I still feel guilty that he was asking for more pain medication and I couldn’t get the nurses in before he passed away, (though they had just given him morphine 15 min before he died), and guilty that I didn’t spend the whole day with him that day. That I went home to eat and take care of my family and sleep, when I should have been there. When honestly, I think I went home to try and get away from the truth, the truth that I knew he was only possibly hours, but not more than a day from dying, despite the fact that the doctor thought he had a few weeks.
And of course, while I know that I shouldn’t feel guilty for going home to eat (given that it was nearly five and I hadn’t eaten all day, and the fact that I hadn’t slept but a few hours in days) and that he needed space too, I still find myself feeling guilty and having to talk myself out of it.
It is hard to explain to anyone who has not lost someone, what you feel like, but the best way for me to describe how I was feeling is it was as if someone had hit the fast forward button on the world around me and I was on pause. No matter how I kept pushing myself to “keep going, keep busy”, I was still on pause I couldn’t catch up to the world around me. I would be in a room full of people there to support me and comfort me, and yet I would feel like I was completely alone. I could feel the fast paced energy just streaming past me, as if I was no obstacle at all, just a mere insignificance.
Then to be dumped into taking care of my father’s affairs only to have people worried about what they would get and if my step sister was going to “rape” the house before I got there. Seriously, I mean seriously people do you not realize that I haven’t even had time to conceptualize that my father was gone, and you are worried that someone might get more than you? In addition to the fact that she not only lost her step-father, but her mother the freaking month before!
It was and is only STUFF, it will not bring either of them back nor will it fill the gaping hole in each and everyone of us that truly misses them.
And while today, I know I have made huge strides from where I was two months ago, I still get anxiety because there are still so many of my father’s affairs to be dealt with. I get so overwhelmed on some days that I just avoid anything to do with “the business, the medical bills, the mortgage”.
It frustrates me to feel like I have lost integrity or respect with people “looking for their money”, simply based on the fact that I am still grieving you FUCKERS! I’m not irresponsible, evasive or looking to “keep everything for myself”. I’m sad, angry, depressed and longing to be able to talk to, hug, and be with my father. Quite honestly, I don’t want anything. I have a whole garage full of my fathers stuff, that I need to and MUST go through but can’t pull myself to do it. I only packed it up and shipped it all the way here, because I was too overwhelmed and couldn’t handle the constant harassment.
Honestly, I still can’t even look at a picture of my father and not feel sad, when I know I should feel happy and thankful, that he is no longer in pain. That he was at peace with his life and had no regrets, and that he accomplished so much. So why would I even want to look at all the letters he kept, the songs that he wrote, and the silly pieces of insignificant paper that he kept for a lifetime? Why should I care about a coffee cup, pots and pans, or a stereo?

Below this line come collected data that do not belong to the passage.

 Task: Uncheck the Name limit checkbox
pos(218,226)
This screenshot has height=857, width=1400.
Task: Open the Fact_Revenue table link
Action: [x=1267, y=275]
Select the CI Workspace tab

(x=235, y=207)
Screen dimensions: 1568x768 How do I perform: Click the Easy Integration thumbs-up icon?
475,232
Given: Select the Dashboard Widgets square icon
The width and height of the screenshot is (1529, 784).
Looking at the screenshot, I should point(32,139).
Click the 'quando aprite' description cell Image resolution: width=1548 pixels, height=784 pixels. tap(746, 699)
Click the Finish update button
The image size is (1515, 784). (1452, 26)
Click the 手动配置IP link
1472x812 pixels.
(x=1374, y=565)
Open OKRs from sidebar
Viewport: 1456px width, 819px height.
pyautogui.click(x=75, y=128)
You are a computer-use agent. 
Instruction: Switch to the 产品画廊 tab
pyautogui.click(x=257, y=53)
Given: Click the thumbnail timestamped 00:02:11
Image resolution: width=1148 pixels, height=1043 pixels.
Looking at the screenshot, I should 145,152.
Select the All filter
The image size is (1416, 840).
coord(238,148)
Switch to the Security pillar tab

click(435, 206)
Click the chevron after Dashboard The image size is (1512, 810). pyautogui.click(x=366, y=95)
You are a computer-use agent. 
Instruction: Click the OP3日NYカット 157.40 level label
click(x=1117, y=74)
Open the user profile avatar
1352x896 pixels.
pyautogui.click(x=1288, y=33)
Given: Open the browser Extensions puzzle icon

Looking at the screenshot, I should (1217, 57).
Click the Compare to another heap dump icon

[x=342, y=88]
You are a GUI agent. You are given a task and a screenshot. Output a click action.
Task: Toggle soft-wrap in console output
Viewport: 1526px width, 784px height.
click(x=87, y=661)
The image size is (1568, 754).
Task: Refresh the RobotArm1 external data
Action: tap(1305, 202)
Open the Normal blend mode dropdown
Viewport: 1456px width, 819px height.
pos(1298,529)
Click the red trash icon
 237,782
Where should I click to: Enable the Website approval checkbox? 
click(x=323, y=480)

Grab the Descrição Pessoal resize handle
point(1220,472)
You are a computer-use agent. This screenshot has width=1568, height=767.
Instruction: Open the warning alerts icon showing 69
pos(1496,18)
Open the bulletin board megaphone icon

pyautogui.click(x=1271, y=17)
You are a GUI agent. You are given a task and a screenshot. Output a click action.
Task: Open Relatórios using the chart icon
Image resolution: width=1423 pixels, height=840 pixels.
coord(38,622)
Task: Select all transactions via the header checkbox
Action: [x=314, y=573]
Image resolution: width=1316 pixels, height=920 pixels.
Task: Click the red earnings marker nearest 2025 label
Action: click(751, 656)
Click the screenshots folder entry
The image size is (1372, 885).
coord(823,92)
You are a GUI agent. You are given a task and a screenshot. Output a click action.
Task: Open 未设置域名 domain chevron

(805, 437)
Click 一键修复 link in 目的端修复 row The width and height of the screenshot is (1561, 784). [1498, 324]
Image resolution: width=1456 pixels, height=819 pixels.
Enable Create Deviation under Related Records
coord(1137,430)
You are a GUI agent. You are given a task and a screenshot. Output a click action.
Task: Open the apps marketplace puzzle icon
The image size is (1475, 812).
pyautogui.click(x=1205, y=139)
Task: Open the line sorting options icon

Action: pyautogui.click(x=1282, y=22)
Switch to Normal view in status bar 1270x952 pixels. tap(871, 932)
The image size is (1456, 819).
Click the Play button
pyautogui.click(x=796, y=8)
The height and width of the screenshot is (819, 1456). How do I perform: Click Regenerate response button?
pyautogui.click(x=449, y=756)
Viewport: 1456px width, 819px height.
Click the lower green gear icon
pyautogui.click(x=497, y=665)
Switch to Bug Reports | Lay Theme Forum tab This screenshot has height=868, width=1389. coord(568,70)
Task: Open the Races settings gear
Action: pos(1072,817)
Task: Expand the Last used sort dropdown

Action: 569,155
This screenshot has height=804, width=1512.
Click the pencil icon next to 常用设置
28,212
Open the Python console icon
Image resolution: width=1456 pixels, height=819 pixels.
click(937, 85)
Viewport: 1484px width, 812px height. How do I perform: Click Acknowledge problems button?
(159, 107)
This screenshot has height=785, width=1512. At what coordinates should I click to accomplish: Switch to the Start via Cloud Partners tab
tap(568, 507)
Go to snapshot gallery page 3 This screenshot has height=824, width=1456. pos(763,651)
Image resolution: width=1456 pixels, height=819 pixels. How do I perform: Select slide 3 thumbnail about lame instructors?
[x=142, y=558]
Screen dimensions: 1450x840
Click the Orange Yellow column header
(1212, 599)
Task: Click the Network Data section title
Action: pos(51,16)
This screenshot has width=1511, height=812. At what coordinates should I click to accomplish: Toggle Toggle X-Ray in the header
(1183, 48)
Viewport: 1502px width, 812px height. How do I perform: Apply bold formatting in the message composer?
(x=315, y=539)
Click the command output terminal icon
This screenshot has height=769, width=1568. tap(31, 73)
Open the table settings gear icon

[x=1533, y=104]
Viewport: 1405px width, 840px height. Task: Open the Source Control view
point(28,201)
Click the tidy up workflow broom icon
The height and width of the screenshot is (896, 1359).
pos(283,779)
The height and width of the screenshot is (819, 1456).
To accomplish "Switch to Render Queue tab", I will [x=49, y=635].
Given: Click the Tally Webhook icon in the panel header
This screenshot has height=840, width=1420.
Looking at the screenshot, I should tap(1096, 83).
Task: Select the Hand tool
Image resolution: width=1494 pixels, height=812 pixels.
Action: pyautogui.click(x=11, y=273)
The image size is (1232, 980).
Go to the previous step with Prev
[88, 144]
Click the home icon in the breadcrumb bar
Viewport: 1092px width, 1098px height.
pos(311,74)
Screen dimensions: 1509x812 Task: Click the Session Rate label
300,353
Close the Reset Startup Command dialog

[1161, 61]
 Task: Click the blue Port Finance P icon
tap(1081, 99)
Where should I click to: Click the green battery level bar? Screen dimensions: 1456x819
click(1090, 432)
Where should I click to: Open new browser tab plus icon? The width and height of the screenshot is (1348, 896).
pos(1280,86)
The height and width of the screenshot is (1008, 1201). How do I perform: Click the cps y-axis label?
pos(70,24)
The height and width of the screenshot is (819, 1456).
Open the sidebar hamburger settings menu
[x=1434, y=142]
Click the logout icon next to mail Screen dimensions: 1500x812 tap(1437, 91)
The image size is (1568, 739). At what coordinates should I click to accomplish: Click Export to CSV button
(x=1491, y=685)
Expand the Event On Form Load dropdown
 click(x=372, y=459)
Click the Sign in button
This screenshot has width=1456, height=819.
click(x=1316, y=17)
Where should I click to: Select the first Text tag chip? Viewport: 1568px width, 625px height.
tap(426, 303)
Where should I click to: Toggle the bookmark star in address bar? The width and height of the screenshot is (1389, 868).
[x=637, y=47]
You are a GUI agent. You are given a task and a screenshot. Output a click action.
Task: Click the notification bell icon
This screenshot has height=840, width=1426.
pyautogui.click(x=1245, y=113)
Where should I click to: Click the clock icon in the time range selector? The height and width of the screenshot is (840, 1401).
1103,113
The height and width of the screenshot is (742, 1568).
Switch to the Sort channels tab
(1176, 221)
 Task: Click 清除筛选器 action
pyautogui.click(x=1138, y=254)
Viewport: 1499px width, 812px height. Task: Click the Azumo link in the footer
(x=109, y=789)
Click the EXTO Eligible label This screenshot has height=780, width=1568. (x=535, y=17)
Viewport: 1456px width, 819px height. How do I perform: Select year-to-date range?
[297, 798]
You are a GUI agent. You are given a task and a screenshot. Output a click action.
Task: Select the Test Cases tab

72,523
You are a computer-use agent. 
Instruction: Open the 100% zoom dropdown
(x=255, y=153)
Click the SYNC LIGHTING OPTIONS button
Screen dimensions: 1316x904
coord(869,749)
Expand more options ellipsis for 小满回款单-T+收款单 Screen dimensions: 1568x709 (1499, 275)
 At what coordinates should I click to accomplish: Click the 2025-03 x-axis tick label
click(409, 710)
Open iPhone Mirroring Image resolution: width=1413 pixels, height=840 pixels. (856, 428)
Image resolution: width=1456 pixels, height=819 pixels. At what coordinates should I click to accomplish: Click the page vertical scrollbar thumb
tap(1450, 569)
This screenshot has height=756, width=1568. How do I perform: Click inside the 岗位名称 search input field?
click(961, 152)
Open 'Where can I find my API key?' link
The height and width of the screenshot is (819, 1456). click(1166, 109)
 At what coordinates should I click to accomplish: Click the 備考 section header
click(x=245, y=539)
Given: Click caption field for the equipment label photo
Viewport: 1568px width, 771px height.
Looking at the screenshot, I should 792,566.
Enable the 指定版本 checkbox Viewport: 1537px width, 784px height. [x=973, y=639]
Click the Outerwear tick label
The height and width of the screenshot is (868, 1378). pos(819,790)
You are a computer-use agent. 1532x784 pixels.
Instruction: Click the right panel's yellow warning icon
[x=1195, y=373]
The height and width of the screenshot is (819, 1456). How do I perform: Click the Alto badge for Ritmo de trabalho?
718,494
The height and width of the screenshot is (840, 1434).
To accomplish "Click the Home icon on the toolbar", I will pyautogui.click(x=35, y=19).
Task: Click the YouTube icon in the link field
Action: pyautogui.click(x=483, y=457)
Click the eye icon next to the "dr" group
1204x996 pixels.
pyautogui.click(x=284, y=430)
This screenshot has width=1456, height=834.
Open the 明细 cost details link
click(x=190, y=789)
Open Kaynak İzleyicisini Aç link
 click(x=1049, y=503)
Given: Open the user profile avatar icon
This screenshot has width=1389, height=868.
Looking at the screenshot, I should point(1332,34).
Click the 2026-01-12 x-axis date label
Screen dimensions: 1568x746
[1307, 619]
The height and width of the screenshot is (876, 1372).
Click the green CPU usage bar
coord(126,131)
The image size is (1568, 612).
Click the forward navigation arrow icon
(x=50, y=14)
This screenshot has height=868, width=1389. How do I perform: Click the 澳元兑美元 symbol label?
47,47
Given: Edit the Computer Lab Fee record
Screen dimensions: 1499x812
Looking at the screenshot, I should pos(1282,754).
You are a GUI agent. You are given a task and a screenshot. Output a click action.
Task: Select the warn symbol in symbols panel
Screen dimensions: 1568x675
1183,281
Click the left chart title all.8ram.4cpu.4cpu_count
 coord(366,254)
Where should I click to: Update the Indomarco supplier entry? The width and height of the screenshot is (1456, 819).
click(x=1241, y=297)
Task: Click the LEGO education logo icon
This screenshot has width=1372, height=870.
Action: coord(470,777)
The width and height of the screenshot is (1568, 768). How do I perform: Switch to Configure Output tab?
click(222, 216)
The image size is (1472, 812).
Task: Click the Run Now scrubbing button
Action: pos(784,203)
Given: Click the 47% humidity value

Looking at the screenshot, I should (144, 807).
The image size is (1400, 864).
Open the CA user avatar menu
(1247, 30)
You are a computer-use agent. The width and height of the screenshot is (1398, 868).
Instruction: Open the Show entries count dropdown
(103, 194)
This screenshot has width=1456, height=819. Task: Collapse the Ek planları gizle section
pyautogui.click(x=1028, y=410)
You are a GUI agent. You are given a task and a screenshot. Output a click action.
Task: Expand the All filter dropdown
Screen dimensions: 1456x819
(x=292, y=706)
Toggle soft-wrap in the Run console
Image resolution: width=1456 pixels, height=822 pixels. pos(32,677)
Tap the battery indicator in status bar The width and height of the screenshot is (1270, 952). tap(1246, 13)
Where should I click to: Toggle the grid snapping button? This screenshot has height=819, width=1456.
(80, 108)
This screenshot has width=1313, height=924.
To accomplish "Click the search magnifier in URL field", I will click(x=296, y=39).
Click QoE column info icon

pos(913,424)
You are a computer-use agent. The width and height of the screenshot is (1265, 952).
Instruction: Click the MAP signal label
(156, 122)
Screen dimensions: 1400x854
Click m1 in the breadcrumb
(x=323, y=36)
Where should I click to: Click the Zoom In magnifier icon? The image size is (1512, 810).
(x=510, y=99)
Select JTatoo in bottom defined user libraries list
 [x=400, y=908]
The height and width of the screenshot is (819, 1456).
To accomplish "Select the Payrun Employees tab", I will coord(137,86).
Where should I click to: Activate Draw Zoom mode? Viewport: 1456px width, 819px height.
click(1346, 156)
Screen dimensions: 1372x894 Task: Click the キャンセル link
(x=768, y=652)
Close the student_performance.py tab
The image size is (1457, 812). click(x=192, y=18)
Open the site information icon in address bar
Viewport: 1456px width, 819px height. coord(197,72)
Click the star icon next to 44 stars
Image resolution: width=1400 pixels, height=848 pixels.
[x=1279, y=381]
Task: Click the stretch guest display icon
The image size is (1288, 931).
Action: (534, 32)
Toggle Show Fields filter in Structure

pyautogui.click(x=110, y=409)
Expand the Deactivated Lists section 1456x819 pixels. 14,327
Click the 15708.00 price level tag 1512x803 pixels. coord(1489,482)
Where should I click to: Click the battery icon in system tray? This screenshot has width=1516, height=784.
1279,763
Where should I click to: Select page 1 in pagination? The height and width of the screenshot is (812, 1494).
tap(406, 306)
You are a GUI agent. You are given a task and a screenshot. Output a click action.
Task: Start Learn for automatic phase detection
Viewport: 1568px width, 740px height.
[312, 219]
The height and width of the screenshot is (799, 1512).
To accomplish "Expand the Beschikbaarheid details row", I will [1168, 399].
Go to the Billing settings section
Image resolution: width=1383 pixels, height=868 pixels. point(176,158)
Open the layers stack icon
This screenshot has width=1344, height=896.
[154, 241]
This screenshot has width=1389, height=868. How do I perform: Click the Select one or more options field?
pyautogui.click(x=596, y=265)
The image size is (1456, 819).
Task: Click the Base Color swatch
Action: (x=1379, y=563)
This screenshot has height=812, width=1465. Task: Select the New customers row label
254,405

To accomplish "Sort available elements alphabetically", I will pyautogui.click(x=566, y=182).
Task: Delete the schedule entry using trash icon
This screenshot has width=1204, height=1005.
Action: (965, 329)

They are not him. And, I am not ready. So please, give me some time.
Thank you deeply for those of you who have been so very understanding and helpful, you know who you are and one day I hope to be able to find a way to repay you for all that you have done for me.
And if I hurt anyone’s feelings, I am sorry, it was not intentional and I am sure that you didn’t intend to hurt mine either with your petty requests.